As of Wednesday, August 10, some 300 elements of the Army arrived in Uruapan, in Michoacán with the purpose, as reported, of reinforcing security and preserving public order in the state. That same day, some 500 more soldiers arrived in Irapuato, one of the currently most violent points in the state of Guanajuato, after the acts perpetrated by armed individuals who set fire to cars and establishments in different parts of the municipality.

A day later, on August 11, also after another day of violence, the arrival in Jalisco of 750 elements of the Sedena was reported, specifically to reinforce security work in the capital Guadalajara. “Its main mission is to strengthen the rule of law and the development of the daily activities of society, acting at all times with full respect for human rights,” explained an official statement.

On Friday, August 12, two aircraft from the Mexican Air Force arrived in Ciudad Juárez, Chihuahua, with 300 elements on board. The mission was the same: reinforce security after the violence experienced in recent days.

And in the same vein, on Saturday, August 13, the arrival of federal forces in Baja California was recorded, after the wave of violence that left more than twenty vehicles on fire and the confinement of the population throughout the weekend. Some 120 soldiers entered the city of Mexicali.

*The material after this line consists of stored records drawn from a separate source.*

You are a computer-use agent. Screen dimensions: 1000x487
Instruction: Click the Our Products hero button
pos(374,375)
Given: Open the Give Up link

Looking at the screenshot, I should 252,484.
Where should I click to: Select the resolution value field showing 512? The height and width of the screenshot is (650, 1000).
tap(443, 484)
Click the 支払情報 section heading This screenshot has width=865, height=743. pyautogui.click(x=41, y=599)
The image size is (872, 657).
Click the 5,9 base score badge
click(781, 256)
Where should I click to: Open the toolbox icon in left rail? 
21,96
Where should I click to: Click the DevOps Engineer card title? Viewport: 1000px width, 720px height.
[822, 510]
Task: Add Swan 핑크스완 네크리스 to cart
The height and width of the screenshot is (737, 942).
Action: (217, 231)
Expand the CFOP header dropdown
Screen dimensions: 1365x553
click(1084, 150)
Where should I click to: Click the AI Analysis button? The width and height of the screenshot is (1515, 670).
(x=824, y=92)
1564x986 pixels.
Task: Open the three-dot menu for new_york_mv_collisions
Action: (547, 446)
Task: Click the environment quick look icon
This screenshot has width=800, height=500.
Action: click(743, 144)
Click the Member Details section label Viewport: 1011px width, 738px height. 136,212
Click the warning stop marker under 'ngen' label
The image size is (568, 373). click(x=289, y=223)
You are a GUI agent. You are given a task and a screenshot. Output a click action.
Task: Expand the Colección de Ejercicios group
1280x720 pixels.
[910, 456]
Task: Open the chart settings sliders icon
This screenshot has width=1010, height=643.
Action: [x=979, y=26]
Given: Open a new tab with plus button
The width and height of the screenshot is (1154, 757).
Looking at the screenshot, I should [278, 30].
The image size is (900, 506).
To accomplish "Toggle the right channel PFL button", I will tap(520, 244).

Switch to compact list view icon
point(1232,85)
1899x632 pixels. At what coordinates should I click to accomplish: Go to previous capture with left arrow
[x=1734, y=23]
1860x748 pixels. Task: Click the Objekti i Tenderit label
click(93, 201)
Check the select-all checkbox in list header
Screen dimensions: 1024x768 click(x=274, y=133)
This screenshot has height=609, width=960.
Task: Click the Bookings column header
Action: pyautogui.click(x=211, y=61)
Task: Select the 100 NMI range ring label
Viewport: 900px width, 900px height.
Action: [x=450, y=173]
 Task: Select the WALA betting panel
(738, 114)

While another 350 elements of the Army and the National Guard did the same in Tijuana.

In Guerrero, events with the same violent hue were also reported, which is why on Monday, August 15, another 300 soldiers arrived to be deployed throughout Acapulco and the Costa Chica of the state.

However, the outbreak of violence has not ceased to raise doubts about President Andrés Manuel López Obrador’s strategy of, precisely, placing all responsibility for public security in the hands of the military instead of the civilian police forces.

Consulted by the AP agency, security analyst David Saucedo pointed out that what happened in the past two days was because there had been a change in Mexico’s anti-drug policy since last year, when the soldiers stationed at checkpoints simply limited themselves to observing how the cartels fought for control of the western state of Michoacán with drones equipped with bombs, improvised explosive devices, and landmines.

Mexico has made more attempts to capture drug lords of late, something López Obrador previously said he was not interested in. Mexican Marines in July captured fugitive drug trafficker Rafael Caro Quintero, accused of the 1985 murder of DEA agent Enrique Camarena.

And lab seizures of methamphetamine and the synthetic opioid fentanyl have risen sharply in recent months. So Saucedo thinks the change may have angered the cartels. “There is a shift… in the strategy to combat the drug cartels. President Andrés Manuel, who has been heavily criticized for his strategy of hugs and not bullets recently, it seems to me that, due to pressure from President Joe Biden, he is changing and is finally giving in and accepting the capture of high-profile drug traffickers,” he said.

The spark that set off the chaos in Jalisco and Guanajuato last week was reportedly when the military stumbled upon a meeting involving a Jalisco cartel boss. Luis Crescencio Sandoval, the defense secretary, said the soldiers did not know and were only trying to intercept a cartel convoy. Sandoval also asserted that there has been no change in strategy.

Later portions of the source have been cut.